Sosialisasi upah minimum Kota Malang tahun 2026. Foto: Dok. Bagian Prokompim Kota Malang
Sosialisasi upah minimum Kota Malang tahun 2026. Foto: Dok. Bagian Prokompim Kota Malang

Tugusatu.com- Upah Minimum Kota Malang (UMK) Tahun 2026 sebesar Rp3.736.101 per bulan dinilai mampu mendorong peningkatan produktivitas perusahaan. Termasuk memberikan perlindungan dan meningkatkan kesejahteraan para pekerja.
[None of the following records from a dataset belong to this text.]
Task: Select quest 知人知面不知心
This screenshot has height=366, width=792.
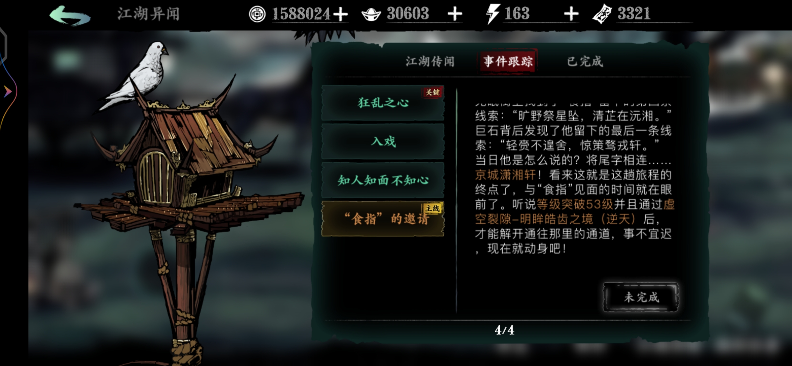Action: coord(383,180)
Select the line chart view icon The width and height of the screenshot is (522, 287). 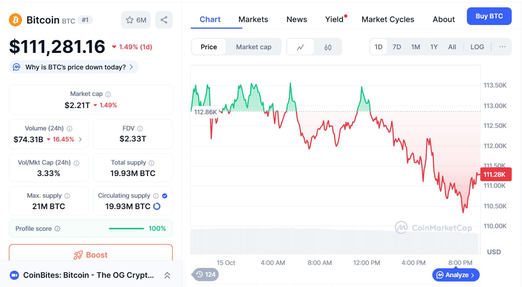(x=300, y=47)
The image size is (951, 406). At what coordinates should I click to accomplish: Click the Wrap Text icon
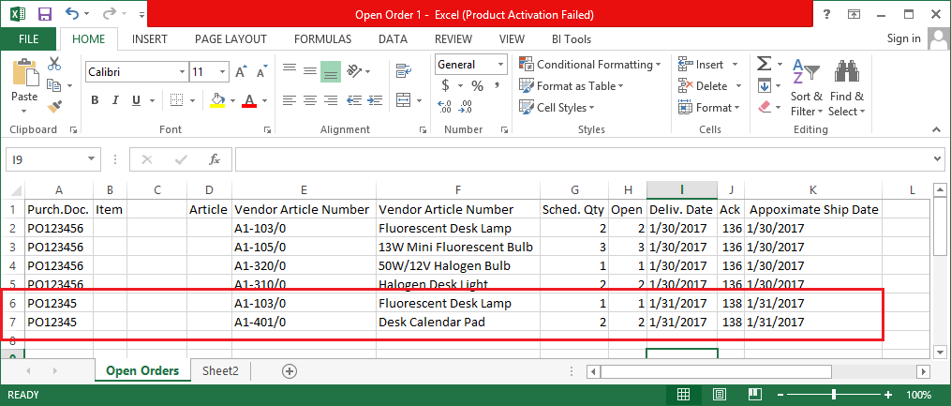coord(406,71)
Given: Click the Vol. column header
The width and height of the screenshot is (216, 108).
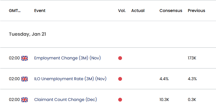Looking at the screenshot, I should coord(122,11).
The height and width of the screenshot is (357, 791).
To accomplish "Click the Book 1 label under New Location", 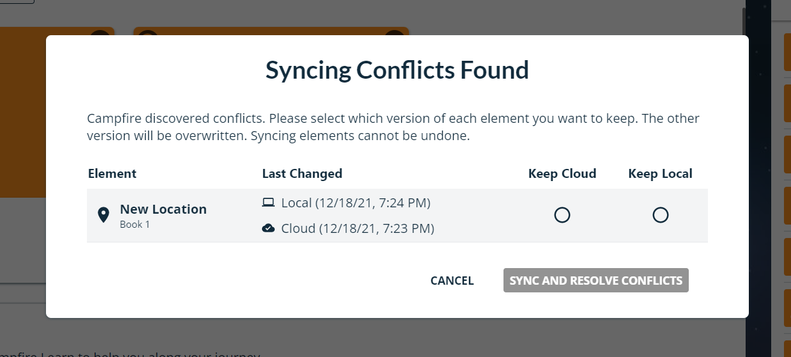I will [135, 225].
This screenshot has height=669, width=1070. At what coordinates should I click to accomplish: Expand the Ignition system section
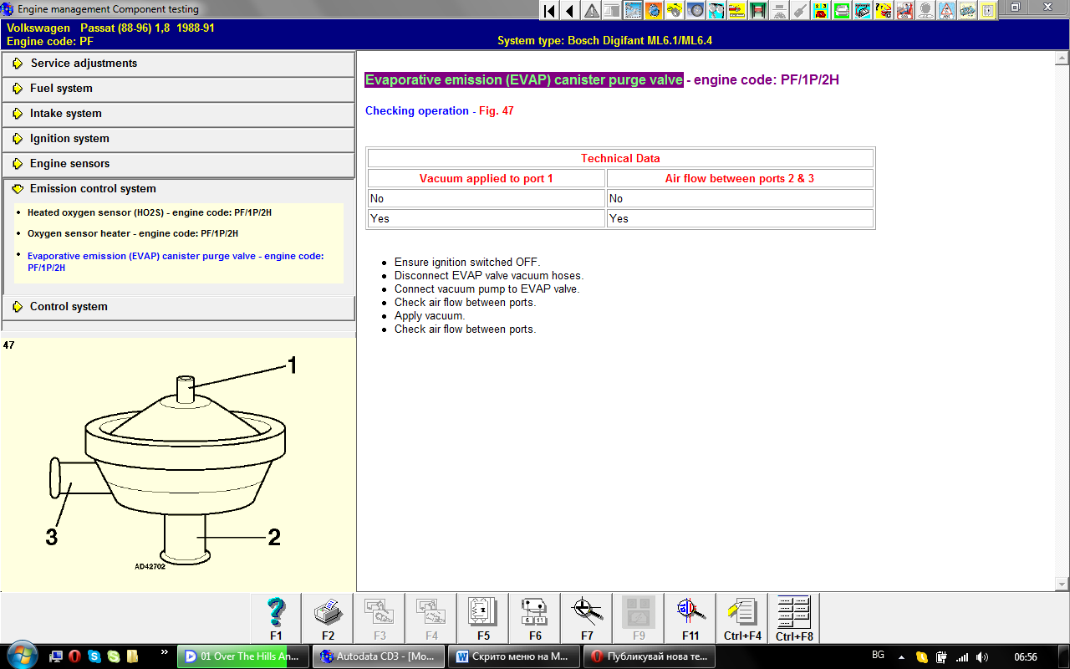[69, 139]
Wali Kota Malang Wahyu Hidayat mengungkapkan hal itu kepada APINDO, Gaperoma, Gapensi, PHRI, Serikat Pekerja/Buruh, perwakilan pekerja dan pengusaha.

“Kota Malang memiliki banyak perusahaan dan tentu juga pekerja atau buruh. Karena itu, kami berharap dapat terjalin hubungan yang harmonis antara pekerja dan pengusaha di Kota Malang,” kata Wahyu Hidayat saat Sosialisasi UMK Kota Malang Tahun 2026, Senin (29/12/2025).

“Hubungan yang baik ini akan menciptakan suasana kerja yang kondusif, sehingga mampu mendorong peningkatan produktivitas, baik bagi pekerja maupun perusahaan,” imbuhnya.

Wahyu menegaskan, para pengusaha diminta melihat besaran UMK sebagai investasi, bukannya menjadikan beban. Sebab, dengan kenaikan UMK 2026 sebesar Rp200 ribu ketimbang tahun lalu akan memotivasi pekerja lebih produktif dan loyal kepada perusahaan.

“Sehingga manfaatnya juga kembali dirasakan oleh perusahaan,” tuturnya.

Wali Kota Wahyu meminta agar seluruh pihak menjadikan penetapan UMK ini sebagai pedoman untuk dilaksanakan sehingga manfaatnya dirasakan bersama.

Penetapan besaran UMK berdasarkan Keputusan Gubernur Jawa Timur nomor: 100.3.3.1/937/013/2025 tanggal 24 Desember 2025 tentang Upah Minimum Kabupaten/Kota di Jawa Timur Tahun 2026.